Regulating AI Should be Joint Endeavor
PHOTO: XINHUA
By Staff Reporters
Regulations on AI are now firmly on the global agenda. On May 21, 16 companies from different countries and regions, such as reputable AI-tech giants OpenAI, Google, Amazon and Microsoft, signed the Frontier AI Safety Commitments at the AI Seoul Summit. Combined with this is the EU AI Act, approved on the same day.
Since the end of 2022, access to ChatGPT has increased public awareness of the growing risks surrounding advanced AI systems, which may challenge many norms of human life.
Generally speaking, AI runs the risk of perpetuating discrimination, and distributing misinformation, as well as exposing sensitive personal information as indicated by an event which shows that a training data extraction process conducted by GPT-2 provided personally identifiable information, including phone numbers and email addresses, which were published online.
Large language models faithfully mirror language found in the training data. This training data may come from various sources such as online books or internet forums.
The incapacity to speak like humans, who usually take into account multiple societal-personal factors such as listeners' emotional responses, social impact, and ideological attitudes, may lead to aggravated discrimination against certain groups of people. This is sufficient to surmise that the quality of AI training data cannot be fully guaranteed.
AI-induced misinformation may get worse. Unlike discriminative attitudes, which in some cases are developed unconsciously over time by assimilating information without careful reflection, misinformation is false information that is spread, regardless of whether there is intent to mislead, eroding societal trust in shared information.
As for regulations, from a government perspective, they need to establish agile AI regulatory agencies and provide them with adequate funding. The annual budget for the AI Safety Research Institute in the United States is currently $10 million, which may sound substantial, but actually pales in comparison to the $6.7 billion budget of the U.S. Food and Drug Administration.
Countries across the globe should now establish laws not only based on their existing legal systems, but also seek viable approaches to cooperation. The AI field requires stricter risk assessments and the implementation of enforceable measures, rather than relying on vague model evaluations. Meanwhile, AI development companies should be required to prioritize safety and demonstrate that their systems will not cause harm.

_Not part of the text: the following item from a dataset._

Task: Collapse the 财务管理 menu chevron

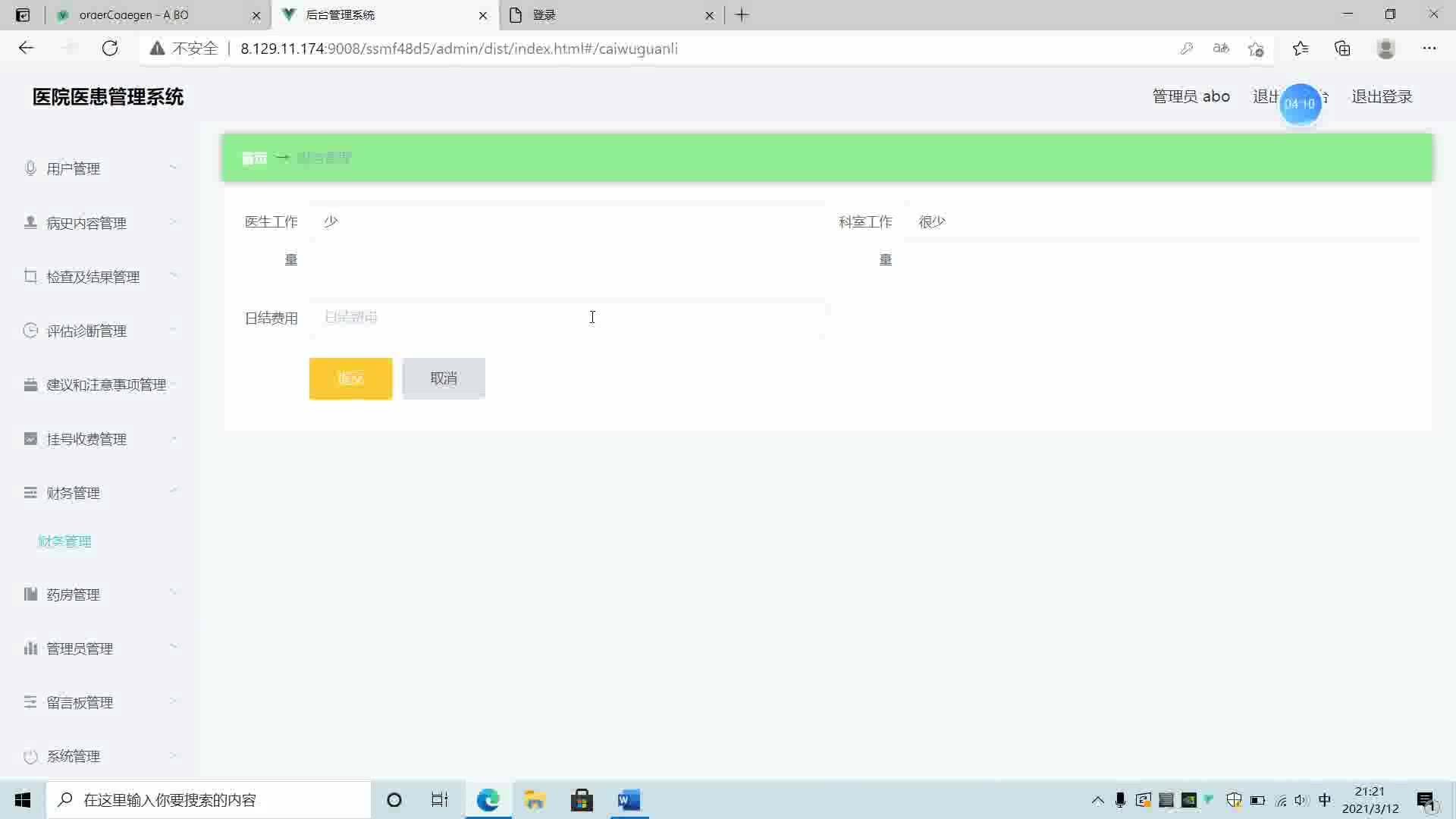Action: (x=173, y=491)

In a nutshell, AI developers must take responsibility for ensuring the safety of their technologies.
The international community has now decided that comprehensive regulation of AI needs to be accelerated. It needs to be a united effort, and every company involved in AI development must commit to upholding these standards to protect societal values and trust. Only through vigilant regulation and cooperation can we harness the full potential of AI while mitigating its risks.